Reproduce every line of the following material word for word, omitting the pictures from your answer.

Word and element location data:
_ _ _
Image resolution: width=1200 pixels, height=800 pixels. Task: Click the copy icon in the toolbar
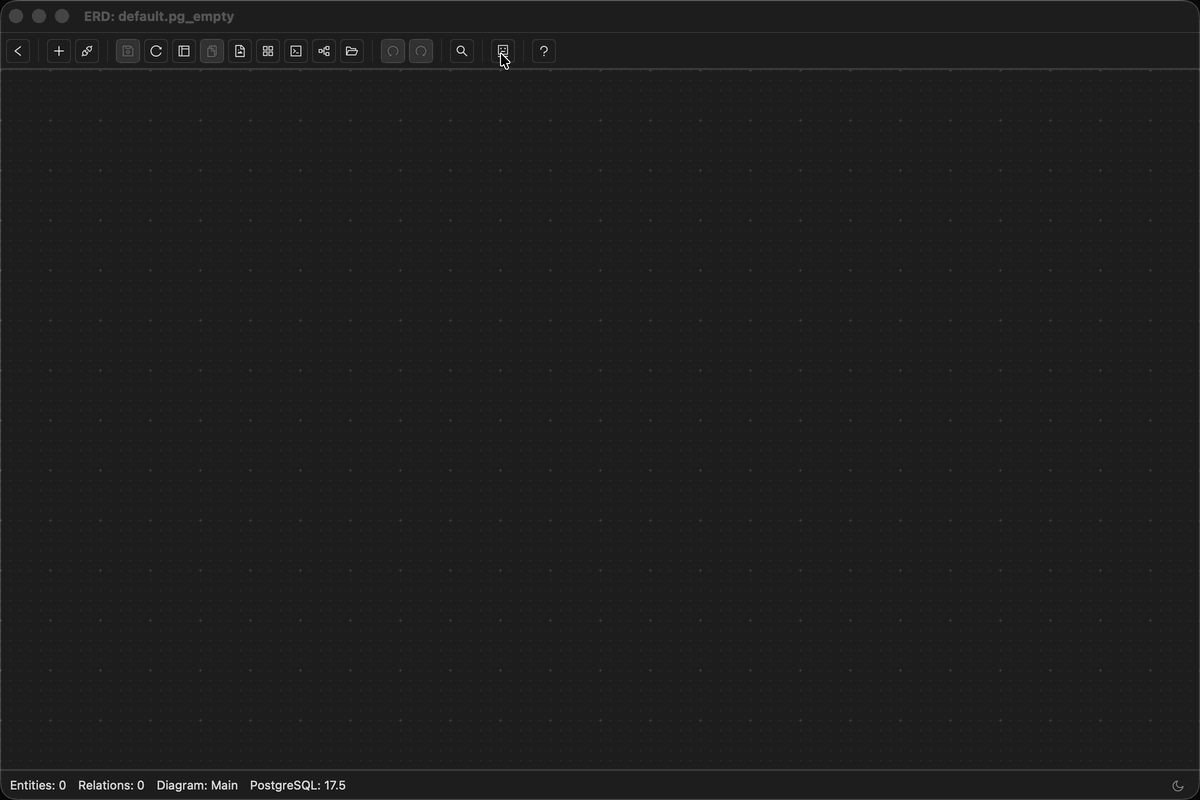click(211, 51)
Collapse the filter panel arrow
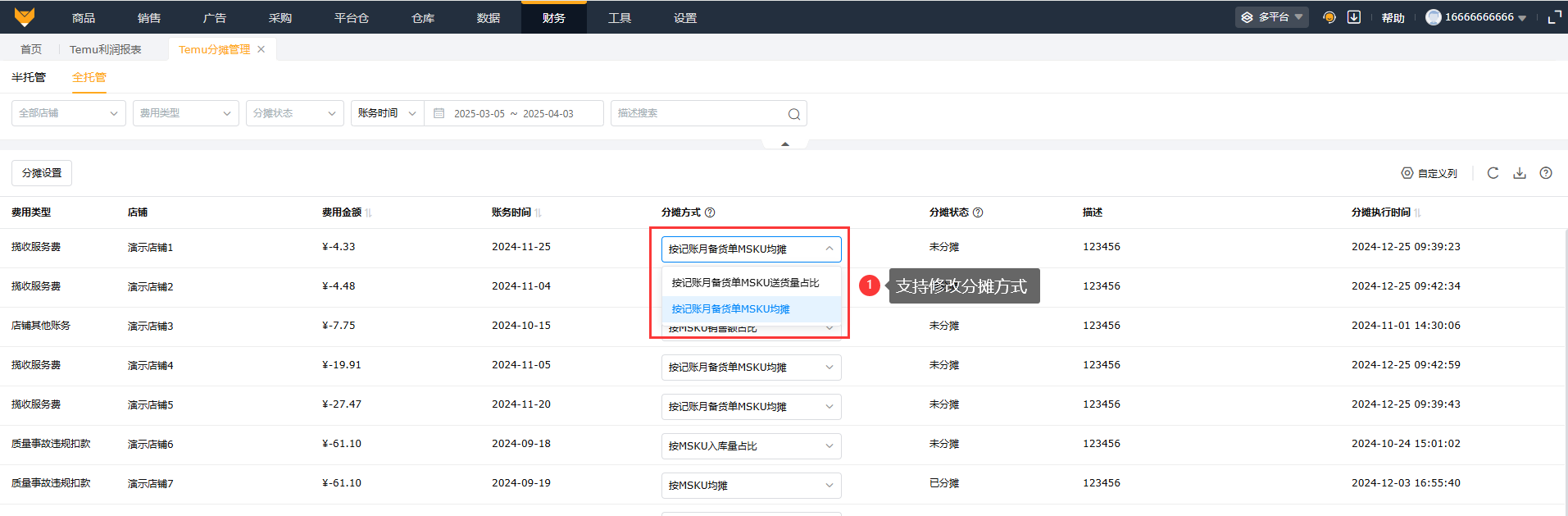The width and height of the screenshot is (1568, 516). [x=785, y=144]
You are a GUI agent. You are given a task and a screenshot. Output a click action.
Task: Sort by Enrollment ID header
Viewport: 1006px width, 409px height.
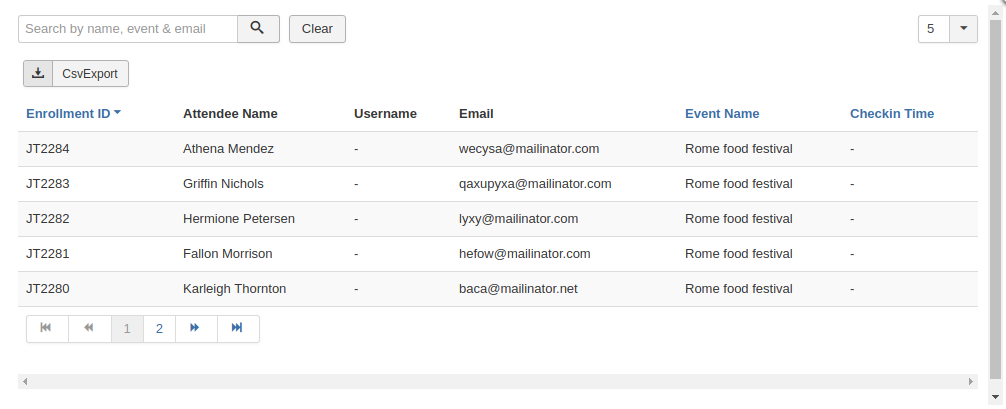68,114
_ _ _
▶ _EXERCISE RESULT_:
Image resolution: width=1200 pixels, height=800 pixels. Task: Click the copy icon in the toolbar
click(211, 51)
Collapse the filter panel arrow
The width and height of the screenshot is (1568, 516). [x=785, y=144]
You are a GUI agent. You are given a task and a screenshot. Output a click action.
Task: Sort by Enrollment ID header
Viewport: 1006px width, 409px height.
68,114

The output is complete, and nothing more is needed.